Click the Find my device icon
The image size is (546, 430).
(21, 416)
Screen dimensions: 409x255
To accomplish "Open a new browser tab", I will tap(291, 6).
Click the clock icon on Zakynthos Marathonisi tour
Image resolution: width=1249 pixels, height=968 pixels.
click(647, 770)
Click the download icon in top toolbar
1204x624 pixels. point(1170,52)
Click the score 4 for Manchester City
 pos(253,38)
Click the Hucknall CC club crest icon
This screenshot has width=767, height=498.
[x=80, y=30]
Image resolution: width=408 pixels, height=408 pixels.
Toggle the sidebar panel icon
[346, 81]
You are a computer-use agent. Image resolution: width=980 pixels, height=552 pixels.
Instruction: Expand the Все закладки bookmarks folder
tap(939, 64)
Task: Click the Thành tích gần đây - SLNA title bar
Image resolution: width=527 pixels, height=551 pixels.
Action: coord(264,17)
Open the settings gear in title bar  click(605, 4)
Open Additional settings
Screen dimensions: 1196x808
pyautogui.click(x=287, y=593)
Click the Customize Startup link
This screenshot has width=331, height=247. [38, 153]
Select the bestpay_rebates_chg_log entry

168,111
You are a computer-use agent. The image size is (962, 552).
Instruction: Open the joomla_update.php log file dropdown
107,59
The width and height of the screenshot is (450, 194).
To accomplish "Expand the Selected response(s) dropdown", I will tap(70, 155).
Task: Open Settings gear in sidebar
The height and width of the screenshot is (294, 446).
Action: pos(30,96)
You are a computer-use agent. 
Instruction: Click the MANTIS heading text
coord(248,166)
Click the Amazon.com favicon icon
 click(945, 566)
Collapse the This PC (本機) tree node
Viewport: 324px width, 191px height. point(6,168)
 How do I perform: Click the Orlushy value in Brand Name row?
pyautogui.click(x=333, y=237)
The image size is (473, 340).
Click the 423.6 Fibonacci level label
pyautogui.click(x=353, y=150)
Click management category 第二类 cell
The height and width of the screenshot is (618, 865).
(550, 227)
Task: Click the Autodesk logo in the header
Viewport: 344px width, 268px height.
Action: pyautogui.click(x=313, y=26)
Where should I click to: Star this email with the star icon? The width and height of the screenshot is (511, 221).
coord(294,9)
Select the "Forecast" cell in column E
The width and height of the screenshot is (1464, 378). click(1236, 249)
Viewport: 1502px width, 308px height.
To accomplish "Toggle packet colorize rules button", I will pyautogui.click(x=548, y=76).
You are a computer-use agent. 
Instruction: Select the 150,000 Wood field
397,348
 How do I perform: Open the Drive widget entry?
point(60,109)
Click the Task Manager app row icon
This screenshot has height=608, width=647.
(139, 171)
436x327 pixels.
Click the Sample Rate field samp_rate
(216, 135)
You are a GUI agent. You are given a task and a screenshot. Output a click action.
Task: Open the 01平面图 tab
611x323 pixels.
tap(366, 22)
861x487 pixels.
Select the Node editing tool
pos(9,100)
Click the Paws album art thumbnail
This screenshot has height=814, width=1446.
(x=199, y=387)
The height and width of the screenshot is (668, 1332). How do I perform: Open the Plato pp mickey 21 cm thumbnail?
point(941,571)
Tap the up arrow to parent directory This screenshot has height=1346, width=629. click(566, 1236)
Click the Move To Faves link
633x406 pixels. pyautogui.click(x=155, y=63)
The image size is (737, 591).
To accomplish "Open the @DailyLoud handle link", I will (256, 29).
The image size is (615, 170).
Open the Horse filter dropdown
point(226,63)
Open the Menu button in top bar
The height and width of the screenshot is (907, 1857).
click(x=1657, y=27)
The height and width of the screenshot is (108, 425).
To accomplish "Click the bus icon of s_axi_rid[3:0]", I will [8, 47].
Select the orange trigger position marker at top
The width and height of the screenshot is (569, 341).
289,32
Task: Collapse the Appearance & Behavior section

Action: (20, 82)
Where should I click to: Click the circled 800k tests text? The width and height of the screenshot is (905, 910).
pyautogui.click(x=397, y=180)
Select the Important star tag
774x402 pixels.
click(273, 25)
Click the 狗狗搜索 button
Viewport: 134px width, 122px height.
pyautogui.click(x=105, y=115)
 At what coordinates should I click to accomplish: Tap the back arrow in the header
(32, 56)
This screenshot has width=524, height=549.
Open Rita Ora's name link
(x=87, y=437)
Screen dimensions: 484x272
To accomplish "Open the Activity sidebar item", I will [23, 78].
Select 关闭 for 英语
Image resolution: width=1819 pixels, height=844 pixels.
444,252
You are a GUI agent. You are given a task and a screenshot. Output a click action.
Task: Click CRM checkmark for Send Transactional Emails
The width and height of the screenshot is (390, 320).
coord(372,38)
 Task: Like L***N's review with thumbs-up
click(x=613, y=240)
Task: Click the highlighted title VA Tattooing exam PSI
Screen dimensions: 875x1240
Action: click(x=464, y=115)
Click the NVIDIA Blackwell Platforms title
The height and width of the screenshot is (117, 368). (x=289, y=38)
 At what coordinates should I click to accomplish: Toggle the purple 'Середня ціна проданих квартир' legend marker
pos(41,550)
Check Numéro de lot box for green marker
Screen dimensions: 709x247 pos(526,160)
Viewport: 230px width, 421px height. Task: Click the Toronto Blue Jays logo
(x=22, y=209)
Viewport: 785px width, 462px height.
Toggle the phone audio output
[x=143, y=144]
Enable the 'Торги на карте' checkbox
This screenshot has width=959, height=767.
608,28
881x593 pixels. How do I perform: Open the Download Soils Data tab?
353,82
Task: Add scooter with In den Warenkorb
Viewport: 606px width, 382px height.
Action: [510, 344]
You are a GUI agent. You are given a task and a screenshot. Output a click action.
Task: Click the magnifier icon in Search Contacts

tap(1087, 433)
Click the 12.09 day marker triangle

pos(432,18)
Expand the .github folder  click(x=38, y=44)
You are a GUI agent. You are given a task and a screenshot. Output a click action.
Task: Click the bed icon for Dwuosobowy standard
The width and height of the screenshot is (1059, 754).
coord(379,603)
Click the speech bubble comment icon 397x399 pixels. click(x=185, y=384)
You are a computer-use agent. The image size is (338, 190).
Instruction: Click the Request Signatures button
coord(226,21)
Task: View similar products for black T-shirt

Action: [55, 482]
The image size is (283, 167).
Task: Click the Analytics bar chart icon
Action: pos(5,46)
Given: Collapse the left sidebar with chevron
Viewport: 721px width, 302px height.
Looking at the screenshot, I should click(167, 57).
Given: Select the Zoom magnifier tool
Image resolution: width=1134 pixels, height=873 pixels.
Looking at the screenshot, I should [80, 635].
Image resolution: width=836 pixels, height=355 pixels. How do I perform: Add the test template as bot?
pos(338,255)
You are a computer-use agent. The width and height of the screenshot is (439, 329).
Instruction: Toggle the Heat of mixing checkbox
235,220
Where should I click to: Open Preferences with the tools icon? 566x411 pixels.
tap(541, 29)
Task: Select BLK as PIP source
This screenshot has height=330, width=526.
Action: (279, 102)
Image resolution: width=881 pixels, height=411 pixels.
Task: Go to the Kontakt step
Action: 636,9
□ □ □ □ □
• **Action item**
Please transcribe the entire listing exactly as given.

• **Answer space**
Click the Find my device icon
The image size is (546, 430).
(21, 416)
Screen dimensions: 409x255
To accomplish "Open a new browser tab", I will tap(291, 6).
Click the clock icon on Zakynthos Marathonisi tour
Image resolution: width=1249 pixels, height=968 pixels.
click(647, 770)
Click the download icon in top toolbar
1204x624 pixels. point(1170,52)
Click the score 4 for Manchester City
 pos(253,38)
Click the Hucknall CC club crest icon
This screenshot has width=767, height=498.
[x=80, y=30]
Image resolution: width=408 pixels, height=408 pixels.
Toggle the sidebar panel icon
[346, 81]
You are a computer-use agent. Image resolution: width=980 pixels, height=552 pixels.
Instruction: Expand the Все закладки bookmarks folder
tap(939, 64)
Task: Click the Thành tích gần đây - SLNA title bar
Image resolution: width=527 pixels, height=551 pixels.
Action: coord(264,17)
Open the settings gear in title bar  click(605, 4)
Open Additional settings
Screen dimensions: 1196x808
pyautogui.click(x=287, y=593)
Click the Customize Startup link
This screenshot has width=331, height=247. [38, 153]
Select the bestpay_rebates_chg_log entry

168,111
You are a computer-use agent. The image size is (962, 552).
Instruction: Open the joomla_update.php log file dropdown
107,59
The width and height of the screenshot is (450, 194).
To accomplish "Expand the Selected response(s) dropdown", I will tap(70, 155).
Task: Open Settings gear in sidebar
The height and width of the screenshot is (294, 446).
Action: pos(30,96)
You are a computer-use agent. 
Instruction: Click the MANTIS heading text
coord(248,166)
Click the Amazon.com favicon icon
 click(945, 566)
Collapse the This PC (本機) tree node
Viewport: 324px width, 191px height. point(6,168)
 How do I perform: Click the Orlushy value in Brand Name row?
pyautogui.click(x=333, y=237)
The image size is (473, 340).
Click the 423.6 Fibonacci level label
pyautogui.click(x=353, y=150)
Click management category 第二类 cell
The height and width of the screenshot is (618, 865).
(550, 227)
Task: Click the Autodesk logo in the header
Viewport: 344px width, 268px height.
Action: pyautogui.click(x=313, y=26)
Where should I click to: Star this email with the star icon? The width and height of the screenshot is (511, 221).
coord(294,9)
Select the "Forecast" cell in column E
The width and height of the screenshot is (1464, 378). click(1236, 249)
Viewport: 1502px width, 308px height.
To accomplish "Toggle packet colorize rules button", I will pyautogui.click(x=548, y=76).
You are a computer-use agent. 
Instruction: Select the 150,000 Wood field
397,348
 How do I perform: Open the Drive widget entry?
point(60,109)
Click the Task Manager app row icon
This screenshot has height=608, width=647.
(139, 171)
436x327 pixels.
Click the Sample Rate field samp_rate
(216, 135)
You are a GUI agent. You are given a task and a screenshot. Output a click action.
Task: Open the 01平面图 tab
611x323 pixels.
tap(366, 22)
861x487 pixels.
Select the Node editing tool
pos(9,100)
Click the Paws album art thumbnail
This screenshot has height=814, width=1446.
(x=199, y=387)
The height and width of the screenshot is (668, 1332). How do I perform: Open the Plato pp mickey 21 cm thumbnail?
point(941,571)
Tap the up arrow to parent directory This screenshot has height=1346, width=629. click(566, 1236)
Click the Move To Faves link
633x406 pixels. pyautogui.click(x=155, y=63)
The image size is (737, 591).
To accomplish "Open the @DailyLoud handle link", I will (256, 29).
The image size is (615, 170).
Open the Horse filter dropdown
point(226,63)
Open the Menu button in top bar
The height and width of the screenshot is (907, 1857).
click(x=1657, y=27)
The height and width of the screenshot is (108, 425).
To accomplish "Click the bus icon of s_axi_rid[3:0]", I will [8, 47].
Select the orange trigger position marker at top
The width and height of the screenshot is (569, 341).
289,32
Task: Collapse the Appearance & Behavior section

Action: (20, 82)
Where should I click to: Click the circled 800k tests text? The width and height of the screenshot is (905, 910).
pyautogui.click(x=397, y=180)
Select the Important star tag
774x402 pixels.
click(273, 25)
Click the 狗狗搜索 button
Viewport: 134px width, 122px height.
pyautogui.click(x=105, y=115)
 At what coordinates should I click to accomplish: Tap the back arrow in the header
(32, 56)
This screenshot has width=524, height=549.
Open Rita Ora's name link
(x=87, y=437)
Screen dimensions: 484x272
To accomplish "Open the Activity sidebar item", I will [23, 78].
Select 关闭 for 英语
Image resolution: width=1819 pixels, height=844 pixels.
444,252
You are a GUI agent. You are given a task and a screenshot. Output a click action.
Task: Click CRM checkmark for Send Transactional Emails
The width and height of the screenshot is (390, 320).
coord(372,38)
 Task: Like L***N's review with thumbs-up
click(x=613, y=240)
Task: Click the highlighted title VA Tattooing exam PSI
Screen dimensions: 875x1240
Action: click(x=464, y=115)
Click the NVIDIA Blackwell Platforms title
The height and width of the screenshot is (117, 368). (x=289, y=38)
 At what coordinates should I click to accomplish: Toggle the purple 'Середня ціна проданих квартир' legend marker
pos(41,550)
Check Numéro de lot box for green marker
Screen dimensions: 709x247 pos(526,160)
Viewport: 230px width, 421px height. Task: Click the Toronto Blue Jays logo
(x=22, y=209)
Viewport: 785px width, 462px height.
Toggle the phone audio output
[x=143, y=144]
Enable the 'Торги на карте' checkbox
This screenshot has width=959, height=767.
608,28
881x593 pixels. How do I perform: Open the Download Soils Data tab?
353,82
Task: Add scooter with In den Warenkorb
Viewport: 606px width, 382px height.
Action: [510, 344]
You are a GUI agent. You are given a task and a screenshot. Output a click action.
Task: Click the magnifier icon in Search Contacts

tap(1087, 433)
Click the 12.09 day marker triangle

pos(432,18)
Expand the .github folder  click(x=38, y=44)
You are a GUI agent. You are given a task and a screenshot. Output a click action.
Task: Click the bed icon for Dwuosobowy standard
The width and height of the screenshot is (1059, 754).
coord(379,603)
Click the speech bubble comment icon 397x399 pixels. click(x=185, y=384)
You are a computer-use agent. The image size is (338, 190).
Instruction: Click the Request Signatures button
coord(226,21)
Task: View similar products for black T-shirt

Action: [55, 482]
The image size is (283, 167).
Task: Click the Analytics bar chart icon
Action: pos(5,46)
Given: Collapse the left sidebar with chevron
Viewport: 721px width, 302px height.
Looking at the screenshot, I should click(167, 57).
Given: Select the Zoom magnifier tool
Image resolution: width=1134 pixels, height=873 pixels.
Looking at the screenshot, I should [80, 635].
Image resolution: width=836 pixels, height=355 pixels. How do I perform: Add the test template as bot?
pos(338,255)
You are a computer-use agent. The width and height of the screenshot is (439, 329).
Instruction: Toggle the Heat of mixing checkbox
235,220
Where should I click to: Open Preferences with the tools icon? 566x411 pixels.
tap(541, 29)
Task: Select BLK as PIP source
This screenshot has height=330, width=526.
Action: (279, 102)
Image resolution: width=881 pixels, height=411 pixels.
Task: Go to the Kontakt step
Action: 636,9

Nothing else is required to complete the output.